__Required action__: Each line of the listing below that includes "will" should be reported.

__Exercise data__:

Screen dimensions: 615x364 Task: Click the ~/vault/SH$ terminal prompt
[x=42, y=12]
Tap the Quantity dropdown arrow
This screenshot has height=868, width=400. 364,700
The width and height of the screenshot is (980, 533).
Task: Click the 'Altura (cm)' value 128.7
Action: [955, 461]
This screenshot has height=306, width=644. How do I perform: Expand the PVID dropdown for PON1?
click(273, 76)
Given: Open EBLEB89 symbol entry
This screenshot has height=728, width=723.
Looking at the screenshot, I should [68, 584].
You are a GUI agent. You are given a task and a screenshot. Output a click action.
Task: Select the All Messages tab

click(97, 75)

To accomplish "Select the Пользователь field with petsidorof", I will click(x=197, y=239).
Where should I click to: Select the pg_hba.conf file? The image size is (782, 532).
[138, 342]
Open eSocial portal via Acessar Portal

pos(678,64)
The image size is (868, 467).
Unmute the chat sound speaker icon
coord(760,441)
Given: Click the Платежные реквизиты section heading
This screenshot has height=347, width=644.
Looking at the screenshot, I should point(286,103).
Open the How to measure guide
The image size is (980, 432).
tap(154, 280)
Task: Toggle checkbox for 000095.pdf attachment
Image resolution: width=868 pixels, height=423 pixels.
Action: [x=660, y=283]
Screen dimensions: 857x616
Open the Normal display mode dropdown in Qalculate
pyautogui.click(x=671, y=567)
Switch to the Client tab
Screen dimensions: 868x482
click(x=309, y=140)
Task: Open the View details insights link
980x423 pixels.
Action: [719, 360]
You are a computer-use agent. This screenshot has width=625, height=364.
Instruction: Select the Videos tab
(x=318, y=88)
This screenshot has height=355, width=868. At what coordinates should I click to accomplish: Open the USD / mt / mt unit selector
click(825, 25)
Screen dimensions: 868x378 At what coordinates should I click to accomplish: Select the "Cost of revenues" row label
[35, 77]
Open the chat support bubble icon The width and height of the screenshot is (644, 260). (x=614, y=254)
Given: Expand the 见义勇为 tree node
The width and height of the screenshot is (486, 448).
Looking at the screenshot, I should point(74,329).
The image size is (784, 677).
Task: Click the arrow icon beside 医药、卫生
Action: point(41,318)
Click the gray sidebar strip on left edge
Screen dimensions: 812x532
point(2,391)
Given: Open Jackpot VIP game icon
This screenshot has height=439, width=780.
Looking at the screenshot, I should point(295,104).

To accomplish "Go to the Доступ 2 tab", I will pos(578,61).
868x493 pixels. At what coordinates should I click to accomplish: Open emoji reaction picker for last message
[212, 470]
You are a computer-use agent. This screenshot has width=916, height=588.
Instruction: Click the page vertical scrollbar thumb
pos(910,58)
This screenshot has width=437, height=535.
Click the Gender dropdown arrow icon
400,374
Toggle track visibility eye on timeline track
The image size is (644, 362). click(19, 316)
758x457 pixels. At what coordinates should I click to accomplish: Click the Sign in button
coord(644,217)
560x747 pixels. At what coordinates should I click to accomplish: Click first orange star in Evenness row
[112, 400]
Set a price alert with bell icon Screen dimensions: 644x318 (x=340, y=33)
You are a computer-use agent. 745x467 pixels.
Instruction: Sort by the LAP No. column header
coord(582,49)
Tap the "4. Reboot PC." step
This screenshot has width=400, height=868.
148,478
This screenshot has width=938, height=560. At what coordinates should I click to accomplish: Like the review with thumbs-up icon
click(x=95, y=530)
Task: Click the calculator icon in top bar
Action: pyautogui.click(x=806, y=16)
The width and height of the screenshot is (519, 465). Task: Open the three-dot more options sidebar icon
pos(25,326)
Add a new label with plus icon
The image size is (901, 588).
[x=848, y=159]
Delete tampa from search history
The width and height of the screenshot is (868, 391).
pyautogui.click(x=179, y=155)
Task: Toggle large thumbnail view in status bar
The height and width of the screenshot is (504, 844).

__Task solution__:
To accomplish "Select the Пользователь field with petsidorof", I will click(x=197, y=239).
To accomplish "Go to the Доступ 2 tab", I will pos(578,61).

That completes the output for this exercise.